I guess from that that quota_id is different from consumerQuotaLimits[].metric or consumerQuotaLimits.metric.

I'm now exploring https://cloud.google.com/docs/quotas/reference/rest/v1/projects.locations.services.quotaInfos/list with projects/{PROJECT}/locations/global/services/{API} where API is aiplatform.googleapis.com and separately cloudresourcemanager.googleapis.com; I can find what I want in the latter (ReadRequestsPerMinutePerProject) but I have not found any of the AI quotaIds that correspond to metrics online_prediction_requests_per_base_model or generate_content_requests_per_minute_per_project_per_base_model.

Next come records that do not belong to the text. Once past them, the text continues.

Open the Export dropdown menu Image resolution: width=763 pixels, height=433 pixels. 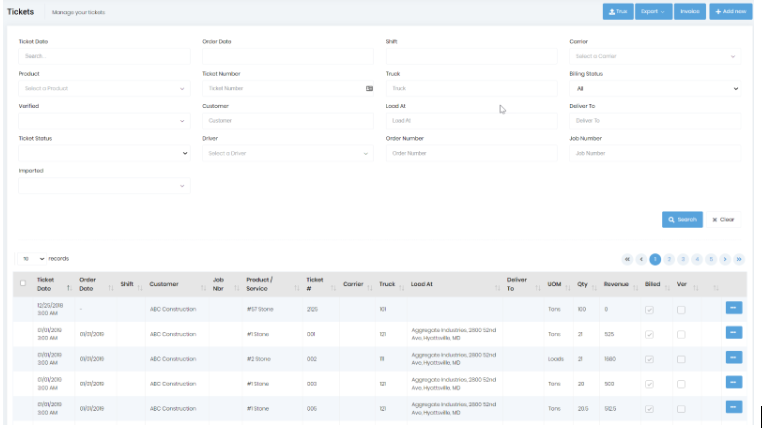652,12
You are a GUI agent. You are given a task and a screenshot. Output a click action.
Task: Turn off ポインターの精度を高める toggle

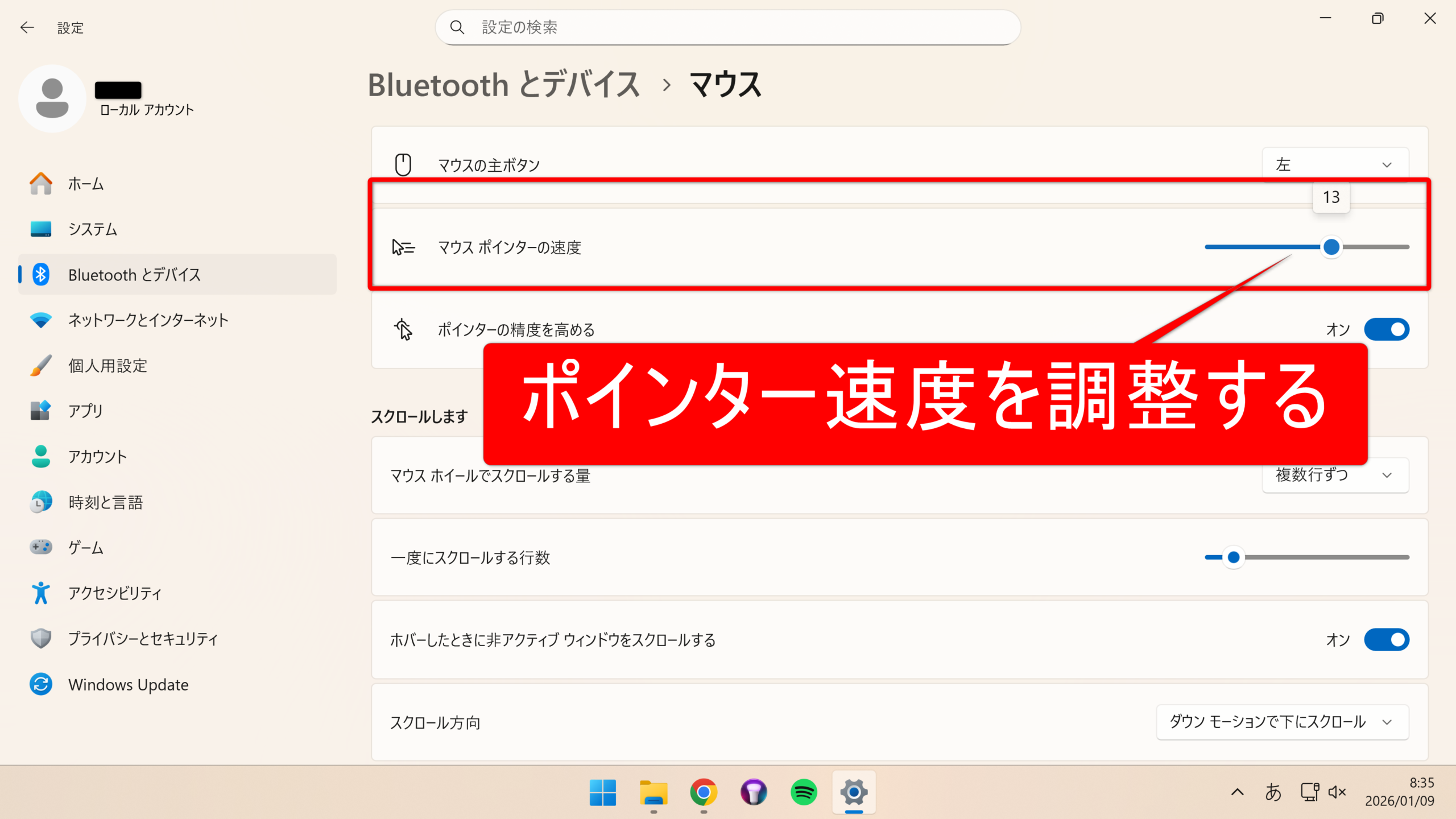coord(1386,329)
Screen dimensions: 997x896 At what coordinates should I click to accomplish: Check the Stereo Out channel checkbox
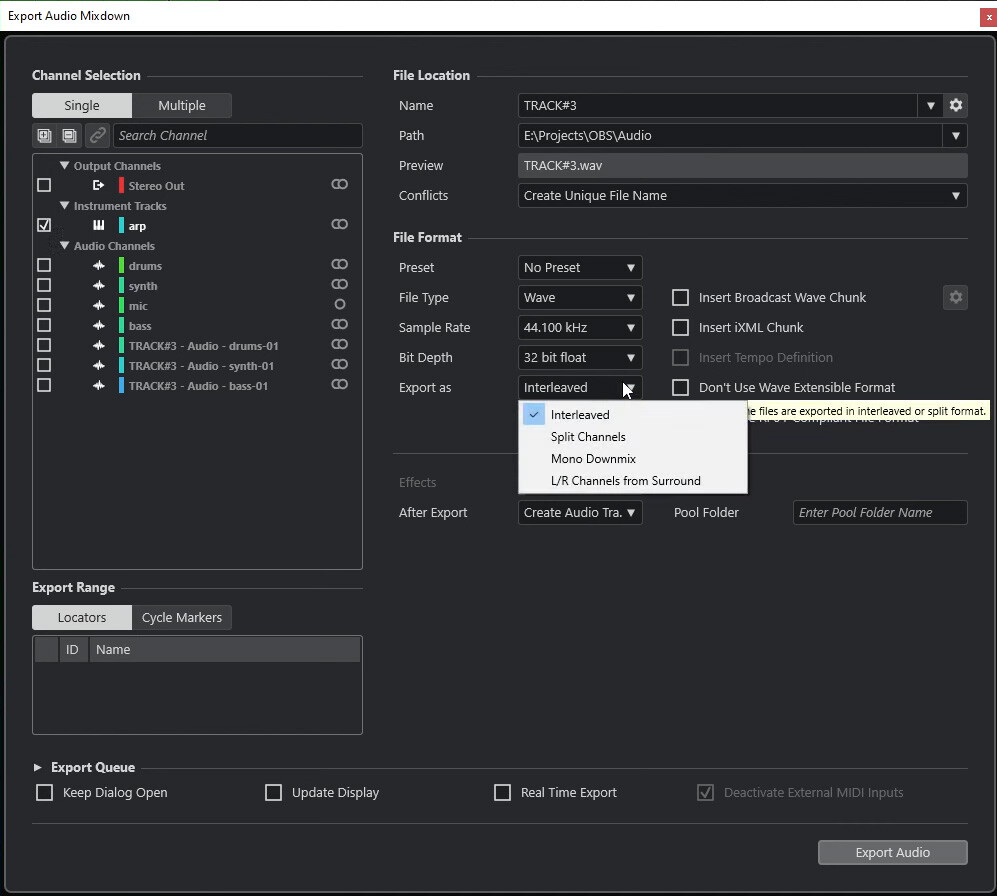coord(44,185)
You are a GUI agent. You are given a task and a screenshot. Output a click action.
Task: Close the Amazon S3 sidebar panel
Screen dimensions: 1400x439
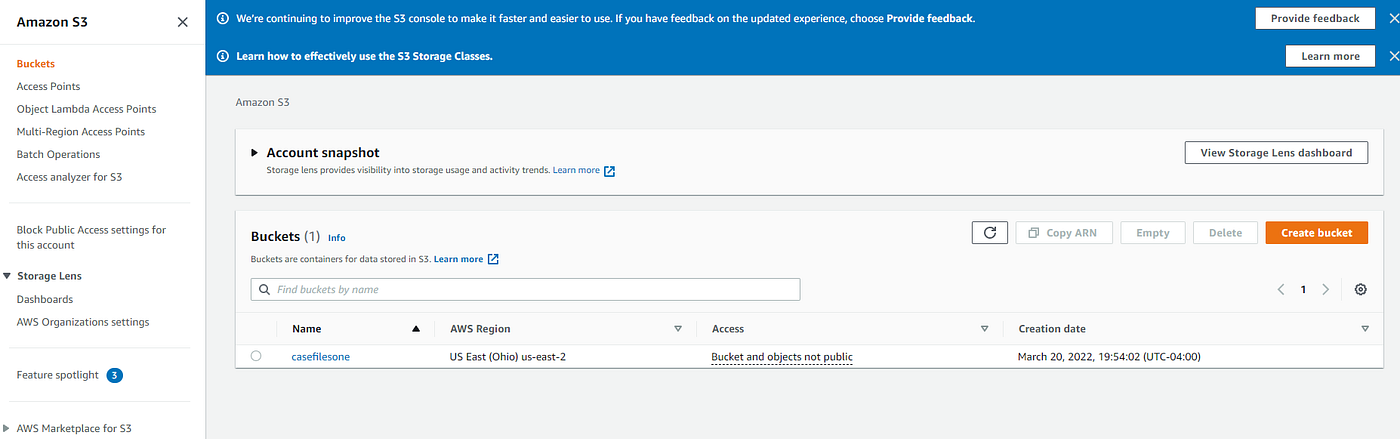pos(182,22)
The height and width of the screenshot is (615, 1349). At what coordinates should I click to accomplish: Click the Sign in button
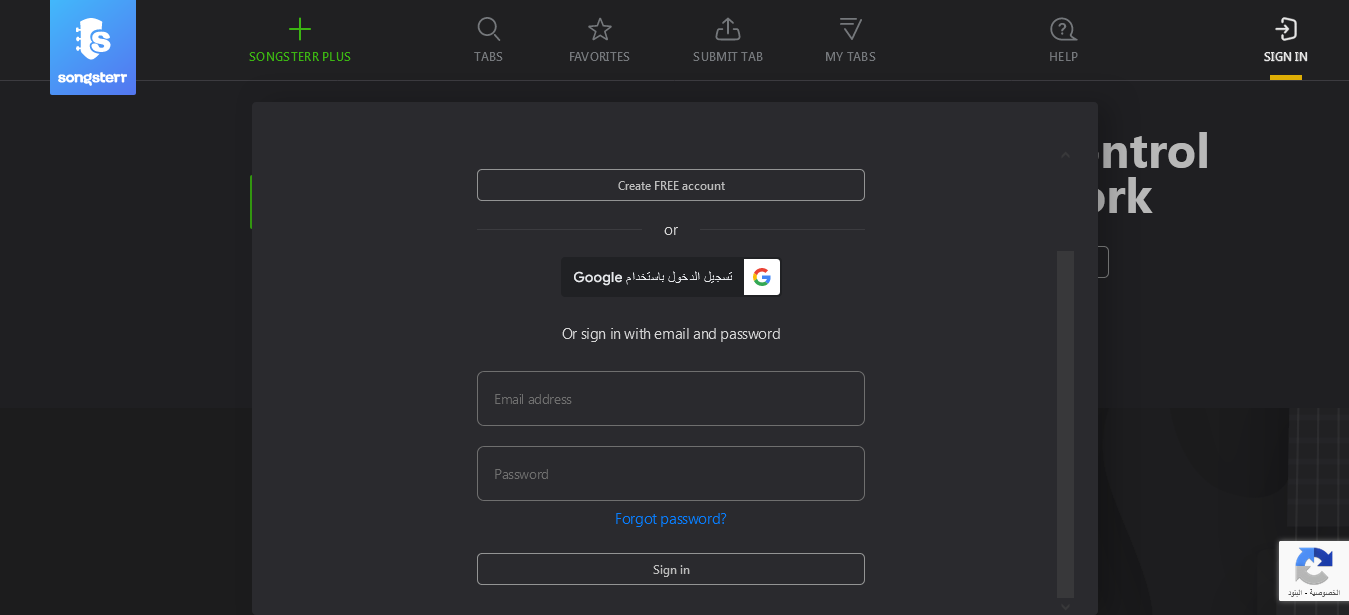(x=671, y=569)
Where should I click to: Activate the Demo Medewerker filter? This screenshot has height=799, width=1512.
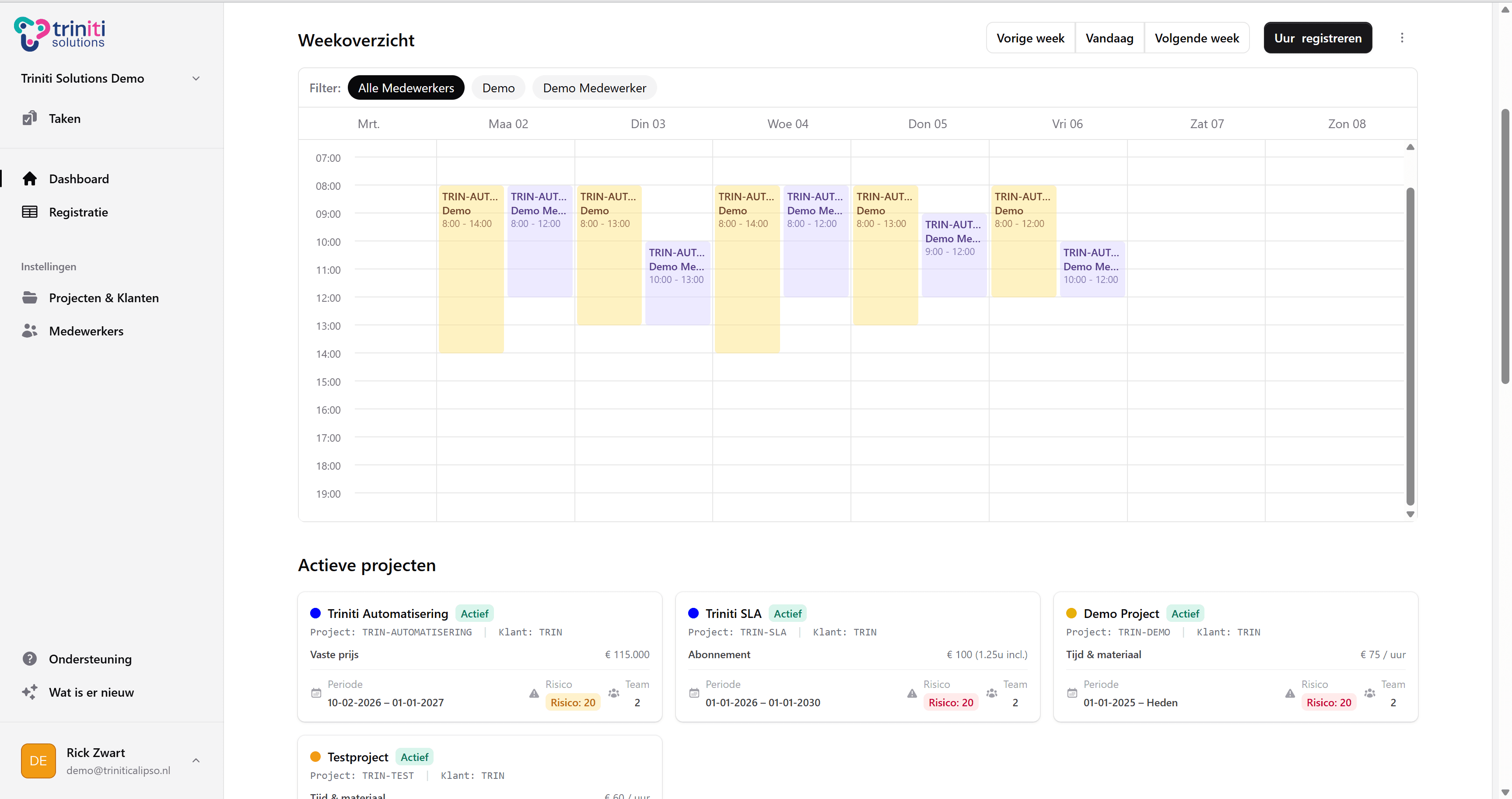pos(594,87)
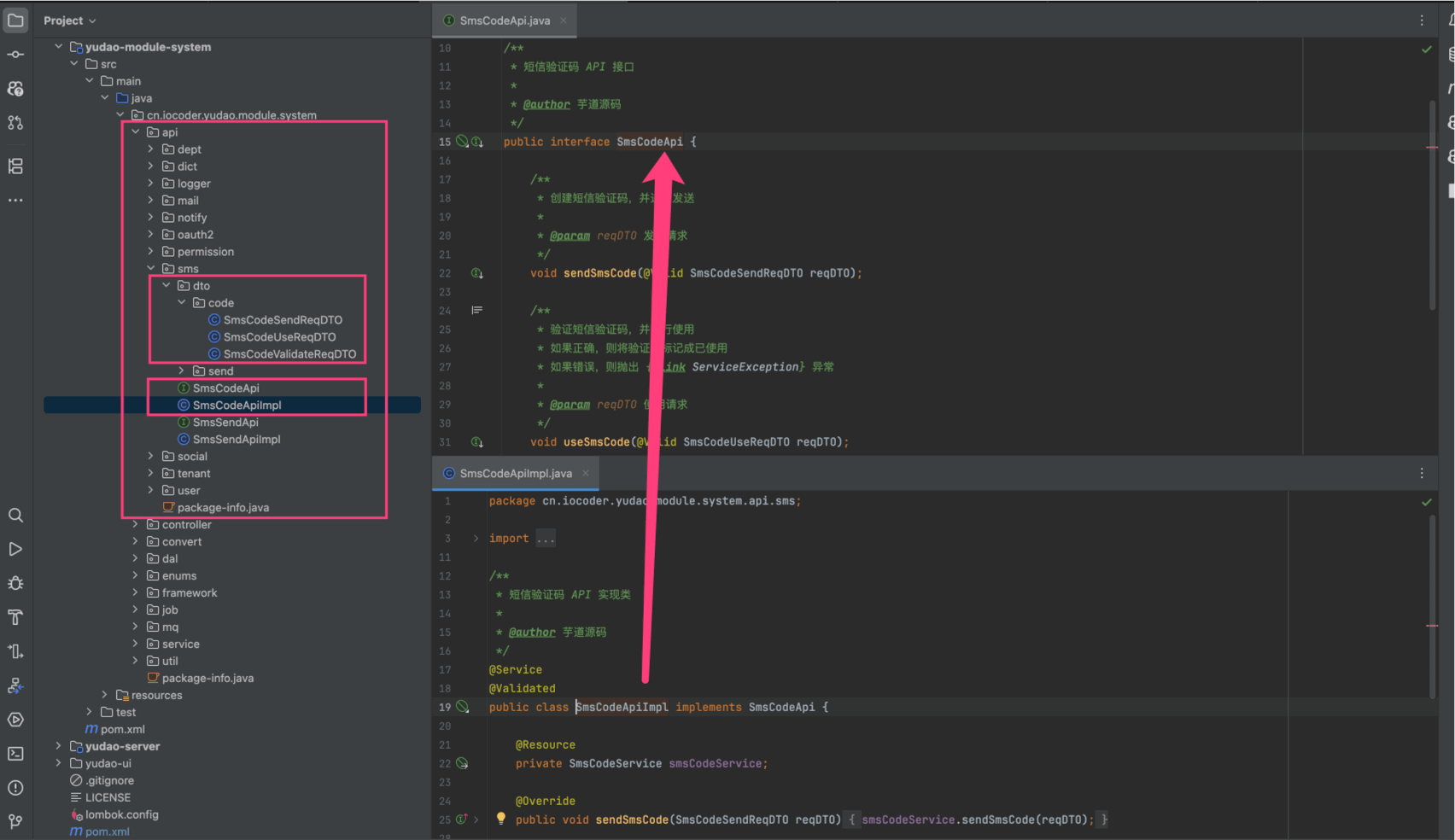The image size is (1455, 840).
Task: Click implemented-method gutter icon beside sendSmsCode on line 22
Action: pos(477,273)
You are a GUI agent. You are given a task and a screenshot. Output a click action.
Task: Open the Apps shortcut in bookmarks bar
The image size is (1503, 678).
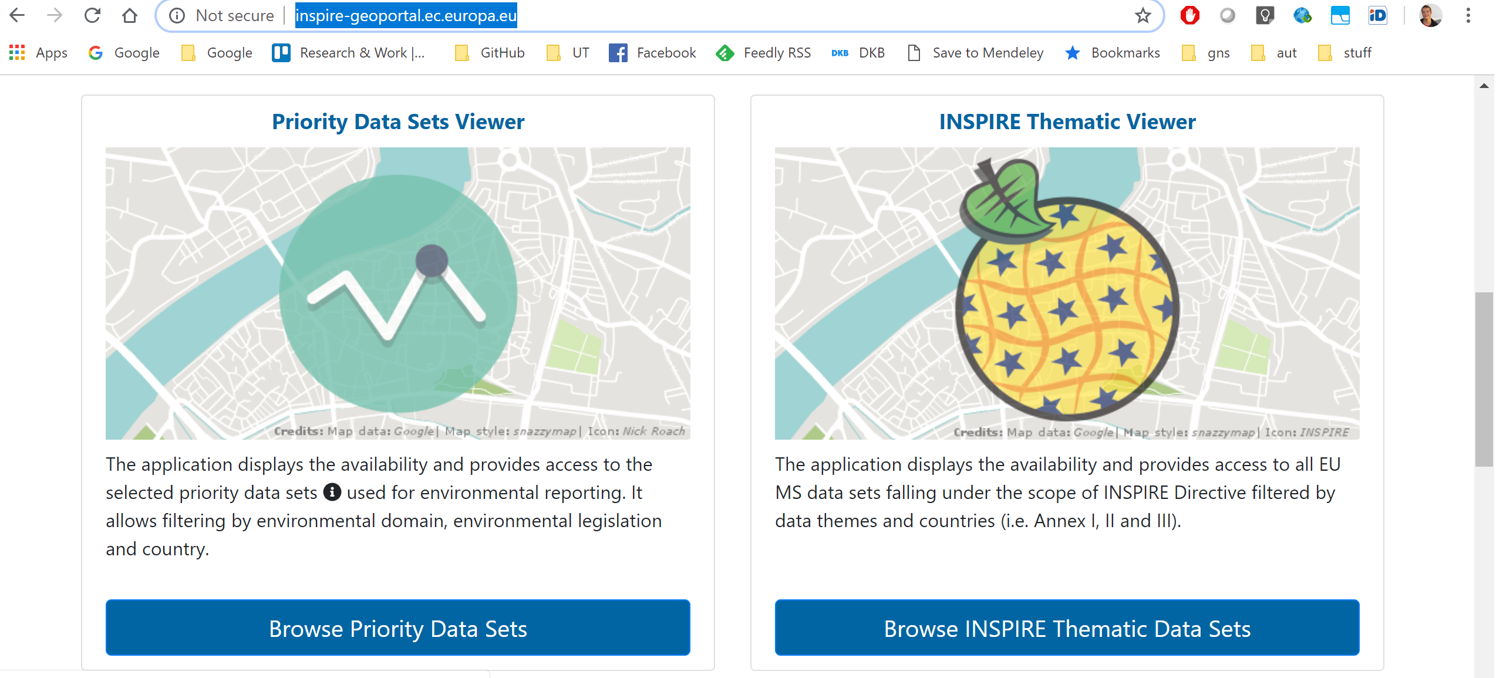pos(38,53)
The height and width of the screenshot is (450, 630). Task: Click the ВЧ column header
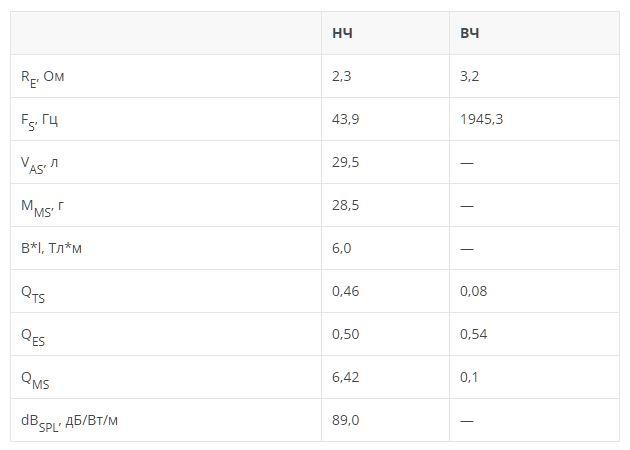pyautogui.click(x=469, y=33)
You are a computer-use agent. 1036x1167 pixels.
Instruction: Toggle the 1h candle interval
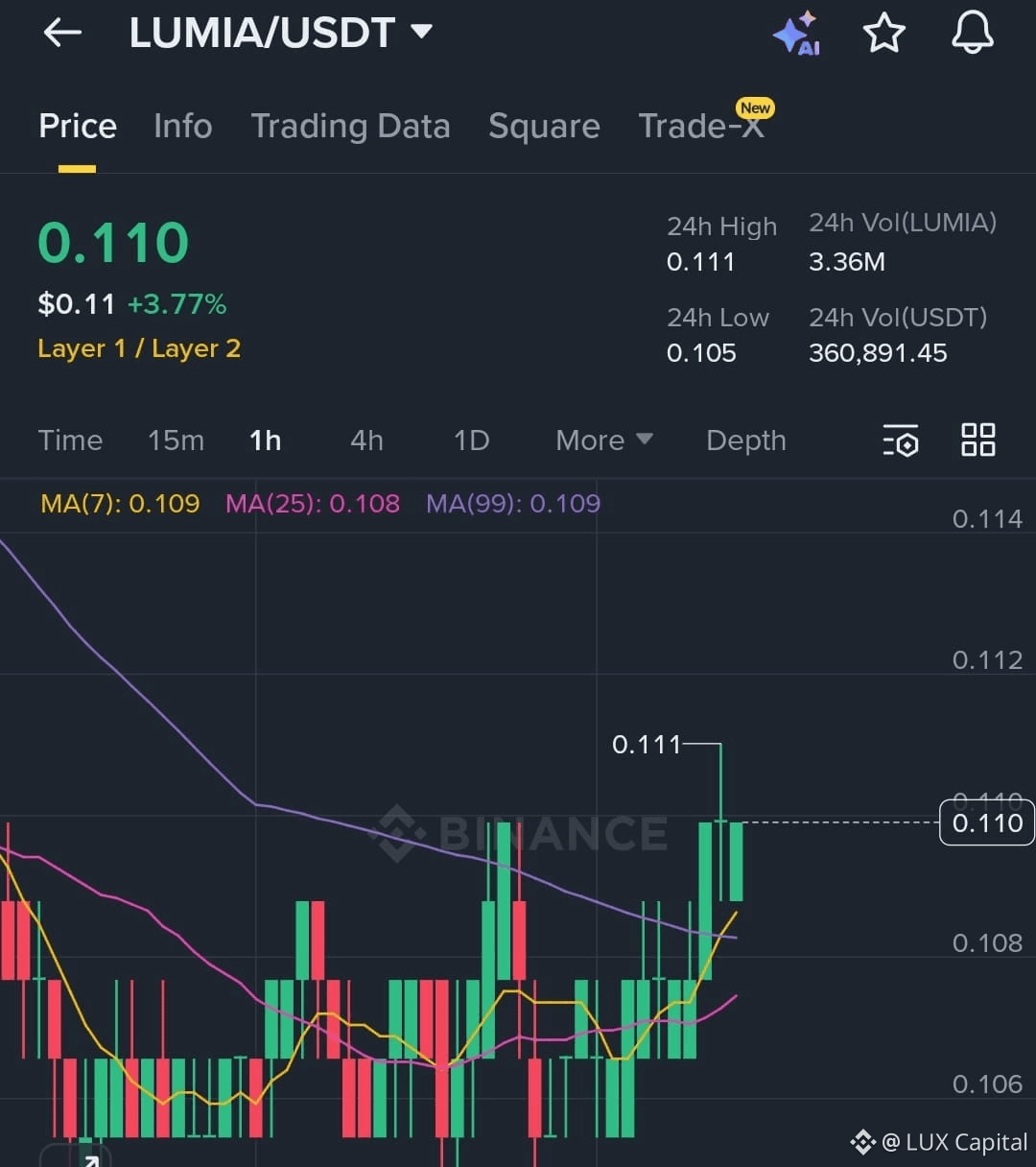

Thanks very much for unblocking me on authn; I'll check in with my TAM for the AI quotaIds.

[petemounce]

Ah! For other readers' benefit; I left pageSize blank and didn't notice the response had more pages. Increasing pageSize got me the data I needed.

[ggtisc]

I tried to reproduce this scenario with the same code, provider version and terraform version. This looks more like troubleshooting. I suggest you verify your account permissions and project configuration. After some tries I had the same successful result without errors.

[petemounce]

Yup; this can be closed. Many thanks.

[github-actions]

I'm going to lock this issue because it has been closed for 30 days ⏳. This helps our maintainers find and focus on the active issues.
If you have found a problem that seems similar to this, please open a new issue and complete the issue template so we can capture all the details necessary to investigate further.